● Items from a dataset:
---
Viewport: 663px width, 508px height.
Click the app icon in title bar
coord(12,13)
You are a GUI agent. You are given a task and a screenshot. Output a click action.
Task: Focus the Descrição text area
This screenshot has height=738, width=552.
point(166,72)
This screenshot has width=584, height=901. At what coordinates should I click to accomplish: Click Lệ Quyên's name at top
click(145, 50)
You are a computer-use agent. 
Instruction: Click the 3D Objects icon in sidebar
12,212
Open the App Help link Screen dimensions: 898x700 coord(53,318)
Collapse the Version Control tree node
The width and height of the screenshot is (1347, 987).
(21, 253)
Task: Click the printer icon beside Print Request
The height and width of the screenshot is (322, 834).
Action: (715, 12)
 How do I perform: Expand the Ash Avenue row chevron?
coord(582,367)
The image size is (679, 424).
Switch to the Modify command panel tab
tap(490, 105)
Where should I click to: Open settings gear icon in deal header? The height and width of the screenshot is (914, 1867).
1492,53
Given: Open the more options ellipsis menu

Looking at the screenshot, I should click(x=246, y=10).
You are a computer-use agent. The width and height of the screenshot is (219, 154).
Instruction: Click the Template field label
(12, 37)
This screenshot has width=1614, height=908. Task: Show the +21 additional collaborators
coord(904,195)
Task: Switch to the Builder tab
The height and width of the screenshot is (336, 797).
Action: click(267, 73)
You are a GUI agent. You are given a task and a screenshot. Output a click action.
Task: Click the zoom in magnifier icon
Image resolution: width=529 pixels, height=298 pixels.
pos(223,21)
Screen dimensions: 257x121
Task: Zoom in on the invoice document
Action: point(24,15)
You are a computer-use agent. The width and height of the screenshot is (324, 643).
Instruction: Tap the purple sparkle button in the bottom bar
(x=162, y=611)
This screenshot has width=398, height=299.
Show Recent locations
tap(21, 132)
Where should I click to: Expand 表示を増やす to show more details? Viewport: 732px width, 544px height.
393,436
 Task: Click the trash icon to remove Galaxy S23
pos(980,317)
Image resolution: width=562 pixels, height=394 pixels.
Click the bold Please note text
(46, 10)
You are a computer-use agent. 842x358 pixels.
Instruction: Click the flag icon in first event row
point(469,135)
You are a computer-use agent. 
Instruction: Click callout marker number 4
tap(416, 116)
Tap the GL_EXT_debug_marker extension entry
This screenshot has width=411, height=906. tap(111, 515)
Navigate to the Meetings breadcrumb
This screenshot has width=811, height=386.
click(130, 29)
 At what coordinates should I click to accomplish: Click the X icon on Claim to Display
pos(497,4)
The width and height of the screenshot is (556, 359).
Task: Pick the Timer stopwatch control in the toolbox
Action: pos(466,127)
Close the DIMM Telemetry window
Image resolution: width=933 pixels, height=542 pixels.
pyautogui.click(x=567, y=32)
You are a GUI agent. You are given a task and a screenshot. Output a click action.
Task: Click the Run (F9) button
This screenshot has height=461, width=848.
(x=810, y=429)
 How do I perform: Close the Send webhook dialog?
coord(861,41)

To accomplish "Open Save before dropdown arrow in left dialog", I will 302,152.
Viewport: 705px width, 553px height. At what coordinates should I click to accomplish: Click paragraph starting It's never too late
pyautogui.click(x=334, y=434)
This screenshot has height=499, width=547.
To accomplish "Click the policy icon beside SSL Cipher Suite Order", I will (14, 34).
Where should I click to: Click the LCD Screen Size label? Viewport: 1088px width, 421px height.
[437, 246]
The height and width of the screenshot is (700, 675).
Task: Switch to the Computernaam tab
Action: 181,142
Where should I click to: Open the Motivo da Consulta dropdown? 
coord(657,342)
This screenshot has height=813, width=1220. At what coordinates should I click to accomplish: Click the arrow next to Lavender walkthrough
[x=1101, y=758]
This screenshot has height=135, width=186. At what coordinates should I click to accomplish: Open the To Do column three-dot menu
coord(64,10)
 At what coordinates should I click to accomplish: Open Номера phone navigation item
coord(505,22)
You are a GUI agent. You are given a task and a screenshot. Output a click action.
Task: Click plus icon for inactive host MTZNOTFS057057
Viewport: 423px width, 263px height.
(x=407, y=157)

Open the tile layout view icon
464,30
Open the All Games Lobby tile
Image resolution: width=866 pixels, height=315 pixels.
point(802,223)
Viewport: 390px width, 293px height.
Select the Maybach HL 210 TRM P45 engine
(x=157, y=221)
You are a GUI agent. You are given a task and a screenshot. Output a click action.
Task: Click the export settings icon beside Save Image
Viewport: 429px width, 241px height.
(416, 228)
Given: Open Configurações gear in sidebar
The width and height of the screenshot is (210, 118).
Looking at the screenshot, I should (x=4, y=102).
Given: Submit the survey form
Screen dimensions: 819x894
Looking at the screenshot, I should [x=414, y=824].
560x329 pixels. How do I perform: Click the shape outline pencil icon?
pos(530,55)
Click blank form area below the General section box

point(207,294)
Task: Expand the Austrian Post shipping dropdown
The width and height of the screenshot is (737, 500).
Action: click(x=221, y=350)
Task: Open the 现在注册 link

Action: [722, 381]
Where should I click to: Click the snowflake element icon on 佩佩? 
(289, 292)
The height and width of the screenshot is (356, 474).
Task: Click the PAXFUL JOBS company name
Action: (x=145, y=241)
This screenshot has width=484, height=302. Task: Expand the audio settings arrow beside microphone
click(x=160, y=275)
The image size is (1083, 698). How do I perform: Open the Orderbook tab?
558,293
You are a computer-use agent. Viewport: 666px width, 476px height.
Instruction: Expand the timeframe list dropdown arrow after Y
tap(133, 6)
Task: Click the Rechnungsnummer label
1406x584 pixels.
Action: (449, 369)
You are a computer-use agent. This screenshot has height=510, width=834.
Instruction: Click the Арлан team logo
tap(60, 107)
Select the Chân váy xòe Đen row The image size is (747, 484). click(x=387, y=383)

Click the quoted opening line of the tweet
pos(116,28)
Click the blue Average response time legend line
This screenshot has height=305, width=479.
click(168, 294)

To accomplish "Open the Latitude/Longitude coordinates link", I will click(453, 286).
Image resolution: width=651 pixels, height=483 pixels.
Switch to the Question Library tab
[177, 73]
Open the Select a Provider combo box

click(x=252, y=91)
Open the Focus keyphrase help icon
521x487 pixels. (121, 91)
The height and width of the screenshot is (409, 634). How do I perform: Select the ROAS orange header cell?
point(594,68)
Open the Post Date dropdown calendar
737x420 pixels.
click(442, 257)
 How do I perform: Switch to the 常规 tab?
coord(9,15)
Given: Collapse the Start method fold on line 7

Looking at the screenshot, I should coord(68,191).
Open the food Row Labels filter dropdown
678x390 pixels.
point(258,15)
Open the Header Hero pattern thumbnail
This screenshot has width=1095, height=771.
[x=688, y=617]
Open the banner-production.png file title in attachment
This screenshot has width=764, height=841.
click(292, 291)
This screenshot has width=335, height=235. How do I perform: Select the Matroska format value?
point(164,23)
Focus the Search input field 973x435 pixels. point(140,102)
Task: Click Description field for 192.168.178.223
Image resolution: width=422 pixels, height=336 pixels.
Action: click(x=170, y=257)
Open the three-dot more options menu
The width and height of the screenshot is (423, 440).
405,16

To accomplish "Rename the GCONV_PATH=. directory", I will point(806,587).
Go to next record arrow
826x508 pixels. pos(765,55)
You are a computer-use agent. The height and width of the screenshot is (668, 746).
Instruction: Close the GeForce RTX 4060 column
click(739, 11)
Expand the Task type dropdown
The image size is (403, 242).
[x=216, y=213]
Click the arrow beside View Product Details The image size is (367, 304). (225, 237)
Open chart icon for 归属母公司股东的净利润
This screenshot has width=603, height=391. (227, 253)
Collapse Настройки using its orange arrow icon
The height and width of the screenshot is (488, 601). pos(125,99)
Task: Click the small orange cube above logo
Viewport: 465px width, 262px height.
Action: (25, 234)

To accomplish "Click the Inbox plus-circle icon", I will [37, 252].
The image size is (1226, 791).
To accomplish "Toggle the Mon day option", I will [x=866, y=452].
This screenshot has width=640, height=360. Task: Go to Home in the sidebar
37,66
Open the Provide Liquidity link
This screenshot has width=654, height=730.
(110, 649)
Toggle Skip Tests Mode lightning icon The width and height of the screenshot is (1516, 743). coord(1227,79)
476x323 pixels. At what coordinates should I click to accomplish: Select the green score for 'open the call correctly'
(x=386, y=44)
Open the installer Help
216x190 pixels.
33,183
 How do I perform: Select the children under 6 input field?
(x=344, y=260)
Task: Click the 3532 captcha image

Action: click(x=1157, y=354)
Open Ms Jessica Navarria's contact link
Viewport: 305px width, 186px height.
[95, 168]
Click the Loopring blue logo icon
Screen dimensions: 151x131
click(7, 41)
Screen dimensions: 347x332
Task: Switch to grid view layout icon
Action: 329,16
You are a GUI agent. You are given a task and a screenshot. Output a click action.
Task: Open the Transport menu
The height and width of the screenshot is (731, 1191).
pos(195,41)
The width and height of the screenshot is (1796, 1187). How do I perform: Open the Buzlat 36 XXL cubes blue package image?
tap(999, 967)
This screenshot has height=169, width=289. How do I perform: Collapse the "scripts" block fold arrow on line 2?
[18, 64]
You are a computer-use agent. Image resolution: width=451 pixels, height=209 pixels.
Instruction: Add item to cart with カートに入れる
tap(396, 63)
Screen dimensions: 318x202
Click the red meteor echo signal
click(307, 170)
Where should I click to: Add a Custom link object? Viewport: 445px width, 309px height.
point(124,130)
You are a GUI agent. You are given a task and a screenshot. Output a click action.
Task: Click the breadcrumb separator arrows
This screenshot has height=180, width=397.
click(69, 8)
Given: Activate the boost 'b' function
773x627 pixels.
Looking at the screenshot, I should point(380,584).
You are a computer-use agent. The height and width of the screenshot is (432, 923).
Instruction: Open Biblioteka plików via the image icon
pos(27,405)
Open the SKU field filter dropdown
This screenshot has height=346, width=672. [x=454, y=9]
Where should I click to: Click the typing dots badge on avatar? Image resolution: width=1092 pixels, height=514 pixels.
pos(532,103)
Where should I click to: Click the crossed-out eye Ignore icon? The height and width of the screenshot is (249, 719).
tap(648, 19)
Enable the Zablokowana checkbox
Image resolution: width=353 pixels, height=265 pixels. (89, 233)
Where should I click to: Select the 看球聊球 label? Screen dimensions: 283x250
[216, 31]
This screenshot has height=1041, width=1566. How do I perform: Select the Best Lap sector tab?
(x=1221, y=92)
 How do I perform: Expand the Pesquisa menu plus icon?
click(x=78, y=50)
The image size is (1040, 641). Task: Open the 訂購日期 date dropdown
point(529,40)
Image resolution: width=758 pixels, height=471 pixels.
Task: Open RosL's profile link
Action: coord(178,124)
---
Would you retype exactly the lines above, from the line with "This screenshot has width=640, height=360." to the line with "Open Ms Jessica Navarria's contact link", with both end lines kept and nothing more?

This screenshot has width=640, height=360. Task: Go to Home in the sidebar
37,66
Open the Provide Liquidity link
This screenshot has width=654, height=730.
(110, 649)
Toggle Skip Tests Mode lightning icon The width and height of the screenshot is (1516, 743). coord(1227,79)
476x323 pixels. At what coordinates should I click to accomplish: Select the green score for 'open the call correctly'
(x=386, y=44)
Open the installer Help
216x190 pixels.
33,183
 How do I perform: Select the children under 6 input field?
(x=344, y=260)
Task: Click the 3532 captcha image

Action: click(x=1157, y=354)
Open Ms Jessica Navarria's contact link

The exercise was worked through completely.